Figure 1 shows the time-kill curves for all the strains at different DAP concentrations. DAP bactericidal activity was evident for DAP-S S613, with a decrease of >3 log10 CFU/ml at concentrations of 5× and 10× the MIC. Conversely, DAP had no effect on the DAP-R R712 strain, with no killing effect observed at either concentration of the antibiotic. The most striking finding was that, for S613liaFΔIle177 (MIC = 4 μg/ml), DAP had no killing effect (no reduction in CFU count from the starting inoculum) at DAP concentrations of 5× or 10× the MIC, with the strain behaving in a fashion similar to that of R712 upon exposure to the antibiotic. Moreover, DAP MICs of all derivatives of S613liaFΔIle177 at 6 h and 24 h remained the same as those seen with the parental strain and were within the DAP susceptibility range (4 μg/ml). Apart from the ATT deletion in liaF, we found no other changes in cls or gdpD, suggesting that the liaF alteration was sufficient to affect the ability of DAP to kill S613liaFΔIle177.

Fig 1.

Fig 1

Time-kill assays with DAP at 5× the MIC (A) and 10× the MIC (B). The assays were performed using brain heart infusion broth supplemented with calcium to a final concentration of 50 μg/ml. CFU, colony-forming units.

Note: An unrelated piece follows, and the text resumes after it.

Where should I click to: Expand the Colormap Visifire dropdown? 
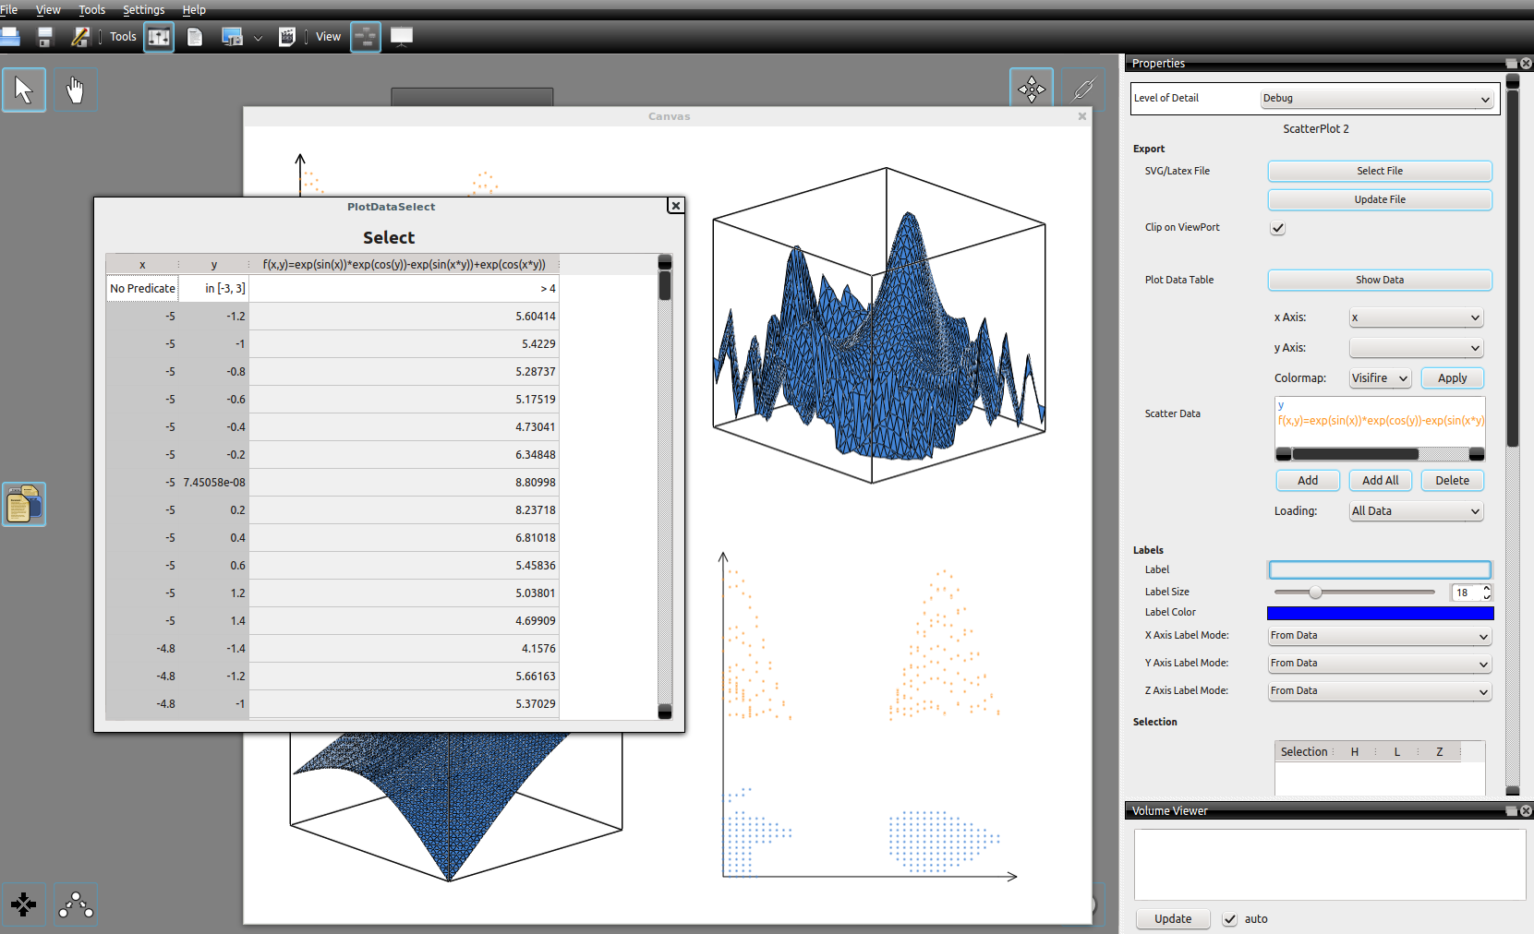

The phenomenon of antibiotic tolerance in bacteria has been recognized for many years, but its genetic bases still remain obscure. Here we show, for the first time, a direct correlation between a mutation in a gene that encodes a transmembrane protein (LiaF), a member of a system predicted to modulate the cell envelope response to antimicrobials (11, 12), and antibiotic tolerance. Although we cannot exclude the possibility of the presence of additional mutations in other regions of the genome, the lack of changes in genes that have been previously associated with development of the DAP-R phenotype in the same strain strongly suggests that the liaF deletion was responsible for the tolerance phenotype. These findings, along with our previous observations in E. faecium (8) that a high proportion of the DAP-S isolates at the high end of the susceptible range (MICs of 3 to 4 μg/ml) harbor mutations in the LiaFSR system, continue to suggest that the enterococcal breakpoints for DAP may need to be revisited. The specific role of the liaFSR system in the development of tolerance and resistance to DAP is the object of our future studies.

ACKNOWLEDGMENTS

This work was supported by NIH grants R00 AI72961 and R01 AI093749 to C.A.A. from the National Institute of Allergy and Infectious Diseases (NIAID). B.E.M. was supported in part by NIH R01 AI047923.

C.A.A. has received lecture fees, research support, and consulting fees from Pfizer, Inc., and Cubist and research support from Forest Pharmaceuticals and Theravance and has served as speaker for Novartis. B.E.M. received grant support from Johnson & Johnson, Astellas, Palumed, Intercell, and Cubist and has served as consultant for Astellas (Theravance), Cubist, Targanta Therapeutics (now owned by The Medicines Company), Pfizer, The Medicines Company, Rib-X, and Durata Therapeutics. J.M.M, T.T.T., L.D., D.P., and J.R. declare that we have no conflicts of interest.